Iran Targets 25-Year Inflation Low by 2017 as Sanctions Removed

Iran’s central bank aims to lower inflation to single digits by 2017 and spur economic expansion as a landmark nuclear deal with world powers rolls back global sanctions, according to a top official.

“The impact of lifting sanctions will help us follow on the path of lower inflation and stimulate economic growth,” Peyman Ghorbani, vice governor for economic affairs at the Central Bank of Iran, said in an interview at his Tehran office on Monday before news of the historic agreement emerged. “When these weights are lifted from the economy, then in all likelihood we can reach those goals much more quickly.”

Envoys from Iran and a group of six nations have reached an accord that curbs the Islamic Republic’s nuclear program in return for an easing of restrictions that slashed oil exports and cut the country off from global finance.

Since taking power in 2013 and seeking to break Iran’s isolation, the administration of President Hassan Rouhani has stabilized the currency and curbed inflation.
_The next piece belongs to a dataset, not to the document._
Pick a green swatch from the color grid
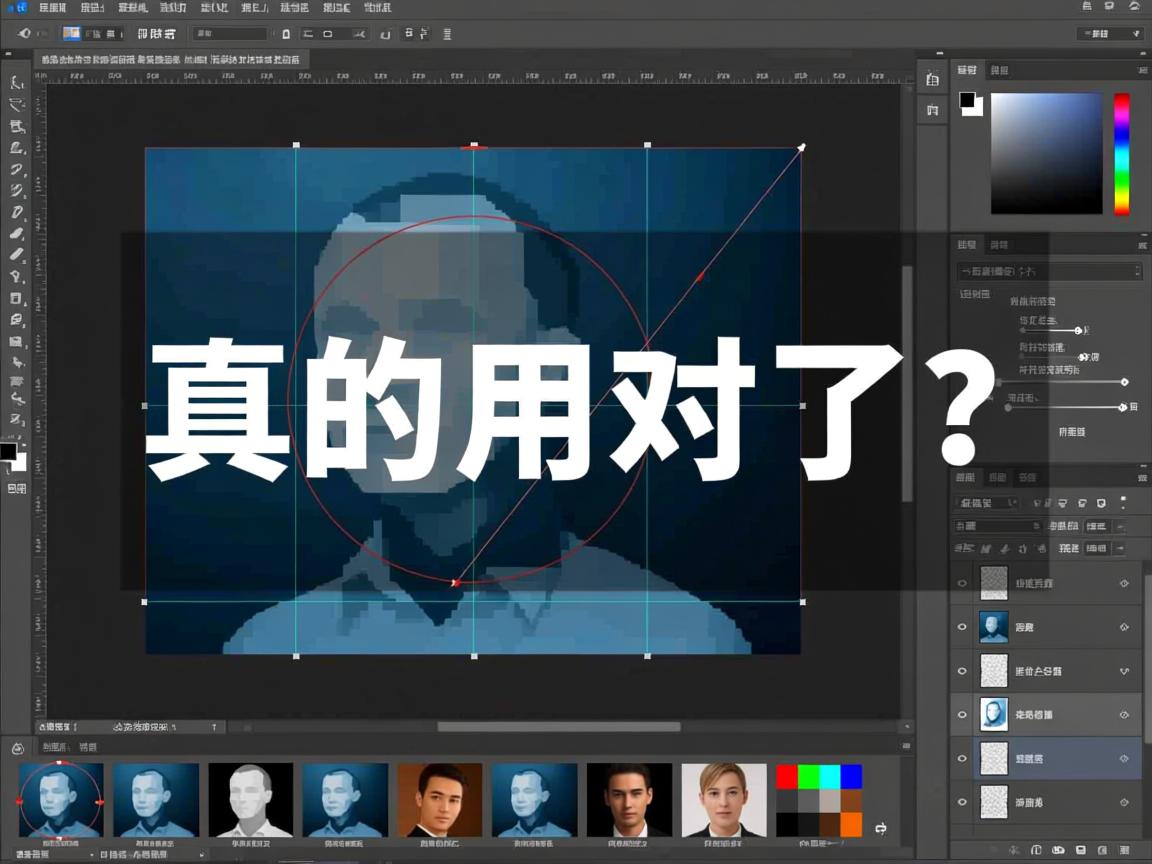This screenshot has width=1152, height=864. click(808, 775)
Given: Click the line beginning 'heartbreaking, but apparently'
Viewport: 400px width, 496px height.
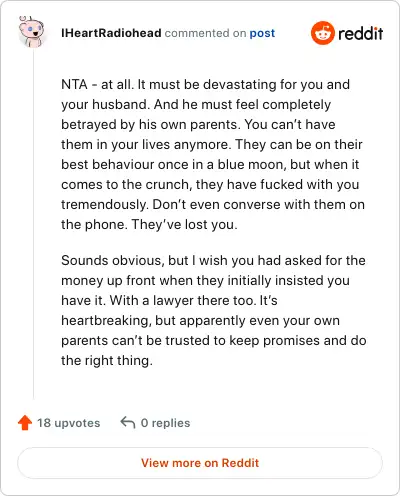Looking at the screenshot, I should point(200,321).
Under the previous government, price gains accelerated to more than 40 percent.

Inflation slowed to 15.6 percent in June. Ghorbani said the bank is targeting a rate of 14 percent by March next year, and single-digit inflation by late March 2017. The last time Iran’s rate dipped below 10 percent was in 1990, according to data on the central bank’s website.

The economy grew 3 percent in 2014 after two years of contraction that were partly the result of sanctions. Iran’s economy is 15 to 20 percent smaller than it would have been without sanctions enacted after 2010, according to a January report of the Congressional Research Service.

Visiting Businesses

Ghorbani declined to provide a growth forecast as that would depend on the timing of sanctions relief. He said the first signs of improvement in Iran’s economy due to the lifting of sanctions should be seen in early 2016 as investors return.
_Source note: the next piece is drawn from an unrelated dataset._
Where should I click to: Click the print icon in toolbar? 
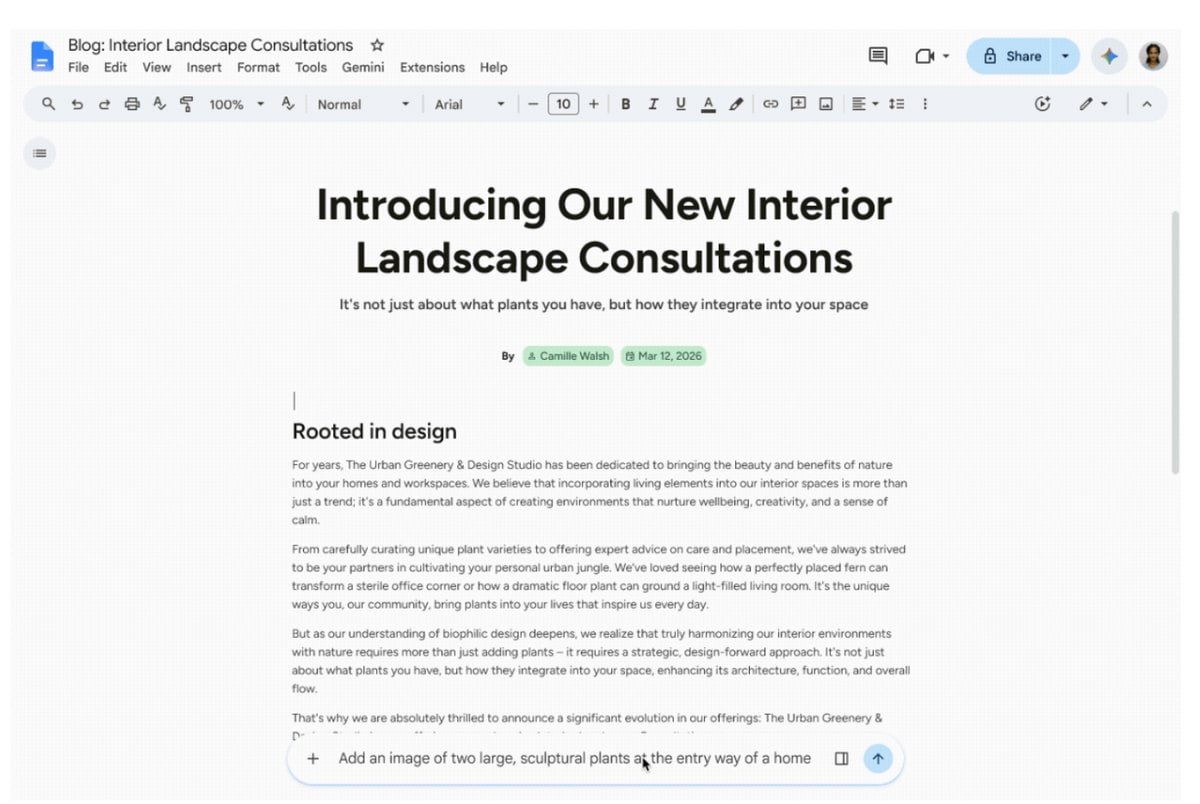tap(132, 104)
Bank officials have held meetings with overseas business delegations, he said, citing Iran’s energy, tourism, automobile, IT and transportation sectors as potentially attractive for foreign investors.
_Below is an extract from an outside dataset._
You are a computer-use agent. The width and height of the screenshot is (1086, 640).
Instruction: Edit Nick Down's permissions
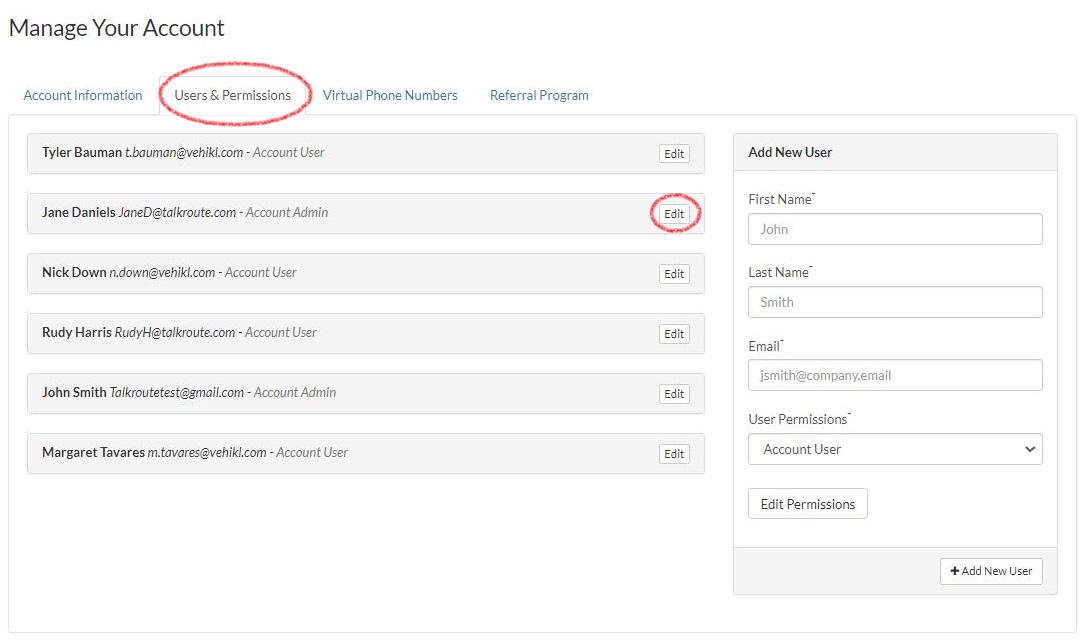[673, 273]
In a report on Monday, investment bank Renaissance Capital described Iran as the most important economy still closed to institutional investors, and predicted interest will climb dramatically over the next year.

“Iran is on course to change significantly over the next decade, with or without a deal, but we see the greatest upside via opening up to investment. We expect the most bullish sentiment in the first year,” RenCap said in its report published before news of the nuclear accord broke.

Other economists sounded a note of caution. Emirates NBD in its latest report, also published Monday, said Iran’s reintegration into the global economy will be hindered by a probable lack of clarity on how fast sanctions will be removed.